垂直化三角形

Question

I have a triangle where two points have the same Z-Value and one has a different Value. Now I want to transform the point with the different Z-Value, so that it optically generates a "vertical" Triangle. Assuming point C is the one with the different height-Value, I somehow need to move the X and Y Coordinates of point C orthogonal to the Difference-Vector of A and B, until they vertically line up, eg the slope is exactly 90 degrees. But unfortunately, I am a complete idiot concerning rotations and stuff.

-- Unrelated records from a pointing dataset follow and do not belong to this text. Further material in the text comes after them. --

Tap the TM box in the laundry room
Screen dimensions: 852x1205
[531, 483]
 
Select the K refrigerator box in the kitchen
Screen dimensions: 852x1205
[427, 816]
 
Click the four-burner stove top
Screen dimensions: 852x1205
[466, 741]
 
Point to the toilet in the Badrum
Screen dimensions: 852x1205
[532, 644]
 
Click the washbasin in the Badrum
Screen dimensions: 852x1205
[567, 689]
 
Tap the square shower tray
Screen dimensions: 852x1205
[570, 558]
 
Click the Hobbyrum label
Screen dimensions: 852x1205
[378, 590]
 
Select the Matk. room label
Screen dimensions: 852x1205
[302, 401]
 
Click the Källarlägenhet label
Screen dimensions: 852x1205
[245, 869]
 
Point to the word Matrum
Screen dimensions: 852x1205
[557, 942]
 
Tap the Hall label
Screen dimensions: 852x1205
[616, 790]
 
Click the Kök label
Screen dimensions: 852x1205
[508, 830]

Could you give me any hints how to solve that?

The code I need it for is written in C++, but a simple pseudo-code would be enough :)

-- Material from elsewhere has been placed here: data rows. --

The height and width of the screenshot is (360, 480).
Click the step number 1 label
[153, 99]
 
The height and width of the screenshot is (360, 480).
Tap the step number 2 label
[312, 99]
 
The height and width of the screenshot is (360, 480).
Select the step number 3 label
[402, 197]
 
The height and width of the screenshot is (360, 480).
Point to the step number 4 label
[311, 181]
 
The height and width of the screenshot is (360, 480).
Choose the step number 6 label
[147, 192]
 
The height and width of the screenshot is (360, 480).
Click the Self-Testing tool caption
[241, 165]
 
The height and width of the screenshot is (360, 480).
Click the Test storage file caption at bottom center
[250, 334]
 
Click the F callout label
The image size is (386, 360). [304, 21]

But preferably a rather quick way, because it has to be called up to 700000 times per player, per chunk load

Answer 1

Let's say you have points ABC, and Az == Bz, and z represents the vertical direction.

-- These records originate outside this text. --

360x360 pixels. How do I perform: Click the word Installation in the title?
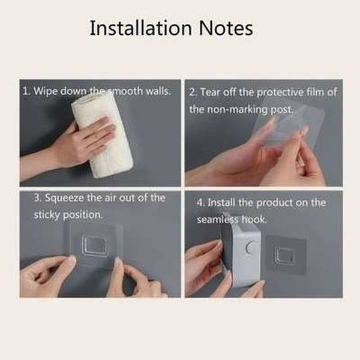[x=140, y=28]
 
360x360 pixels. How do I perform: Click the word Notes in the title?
[x=226, y=28]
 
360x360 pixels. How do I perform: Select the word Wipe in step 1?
[x=46, y=91]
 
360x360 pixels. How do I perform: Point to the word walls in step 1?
[x=158, y=91]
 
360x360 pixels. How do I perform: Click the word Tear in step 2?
[x=211, y=92]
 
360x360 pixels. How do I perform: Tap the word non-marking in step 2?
[x=239, y=109]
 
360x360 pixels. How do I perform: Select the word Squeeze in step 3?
[x=64, y=198]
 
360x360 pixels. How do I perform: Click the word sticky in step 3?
[x=46, y=215]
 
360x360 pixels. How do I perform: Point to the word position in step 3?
[x=82, y=215]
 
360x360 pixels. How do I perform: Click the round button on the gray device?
[x=251, y=248]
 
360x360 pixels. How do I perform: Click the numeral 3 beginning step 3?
[x=37, y=198]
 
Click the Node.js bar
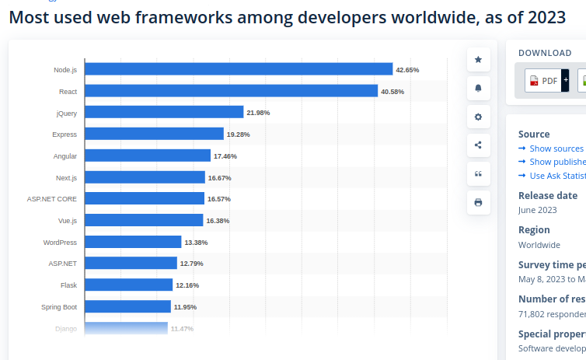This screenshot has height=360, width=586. (239, 69)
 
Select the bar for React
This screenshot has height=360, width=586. (231, 91)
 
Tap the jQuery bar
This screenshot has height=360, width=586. (164, 113)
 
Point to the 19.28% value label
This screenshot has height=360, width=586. (238, 135)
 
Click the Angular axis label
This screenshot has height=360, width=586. (65, 156)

First, project the x,y co-ordinates of C onto the line between A and B in 2D:

// find normalized AB vector:
AB.x = B.x - A.x;
AB.y = B.y - A.y;
length = sqrt(AB.x * AB.x + AB.y * AB.y);
// test for length == 0 to avoid div by zero
AB.x /= length;
AB.y /= length; // note: you could save a division by dividing dot by length instead

// project C onto AB:
AC.x = C.x - A.x;
AC.y = C.y - A.y;
// this gives us how far along the line AB the projected point is:
dot = (AC.x * AB.x) * (AC.y * AB.y);
newC.x = A.x + (AB.x * dot);
newC.y = A.y + (AB.y * dot);
newC.z = A.z; // same as B.z

Next find the 3D distance between the projected point and C, which will be the vertical height above the AB line of the new point, if the triangle were rotated into a vertical position using AB as a hinge:

newCC.x = C.x - newC.x;
newCC.y = C.y - newC.y;
newCC.z = C.z - newC.z;
height = sqrt((newCC.x * newCC.x) + (newCC.y * newCC.y) + (newCC.z * newCC.z));

Set the z value:

newC.z += height;